Impacto futuro é maior temor
Segundo o advogado Paulo Benevento, o principal sinal de alerta vem exatamente da condição que o STJ colocou para atender exceções ao rol: se um procedimento já foi rejeitado anteriormente pela ANS em outra demanda, ele não pode mais ser considerado. “Esse é um ponto muito crítico. Você dizer que, após submeter uma vez e ser negado acabou qualquer chance de solicitar novamente, pode abrir margem a erros que não serão corrigidos”, aponta.
Muitas vezes, um tratamento pode não ser incorporado por ainda não haver evidências científicas suficientes de que ele de fato é útil para determinada doença – algo que muda com o tempo, conforme a ciência avança. “Digamos que algo tenha sido pedido no ano passado e negado porque não tinha evidência, mas hoje já tem. Do jeito que o STJ coloca, ele exclui a possibilidade de se reavaliar essa situação”, afirma Benevento.
O advogado destaca a necessidade de uma participação maior da sociedade civil, especialmente de associações de pacientes e de médicos, nos processos que levam à construção do rol. Também aponta a importância de revisão da decisão recente do STJ, já que novos processos sobre o tema que chegarem à corte poderão adquirir caráter vinculante, o que obrigaria outros tribunais a seguirem o entendimento original.

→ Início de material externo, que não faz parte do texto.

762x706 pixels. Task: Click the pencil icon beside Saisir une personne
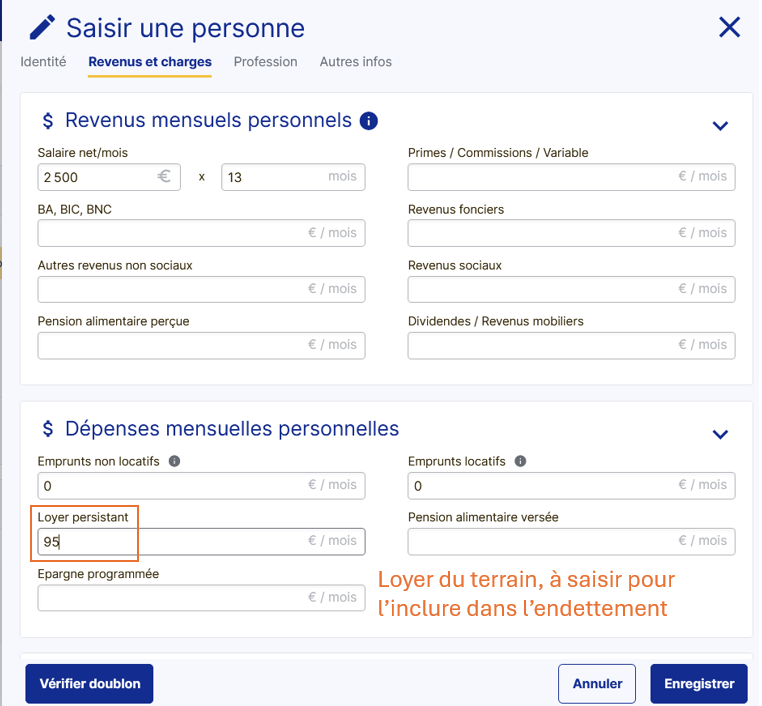42,28
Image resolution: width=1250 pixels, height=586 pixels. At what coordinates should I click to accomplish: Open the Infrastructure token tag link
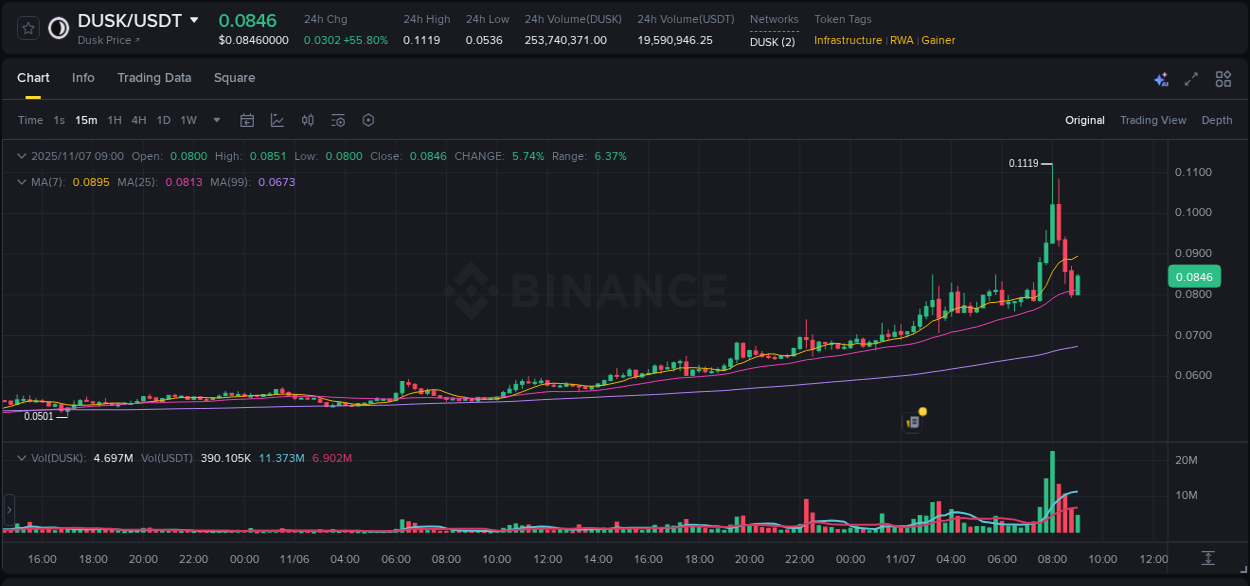[x=847, y=40]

Em entrevista recente ao site da AME/CDD, Antoine Daher, presidente da Federação Brasileira das Associações de Doenças Raras (Febrararas) e da Casa Hunter, disse ver o novo entendimento em torno do rol taxativo com preocupação. Ele aponta que o risco de barrar novas terapias não se resume às doenças raras, já que muitas tecnologias inicialmente associadas a essas doenças são posteriormente utilizadas em condições que afetam uma parcela maior da população.
“Nós levamos esse assunto ao STF e vamos até o fim”, afirmou, na ocasião.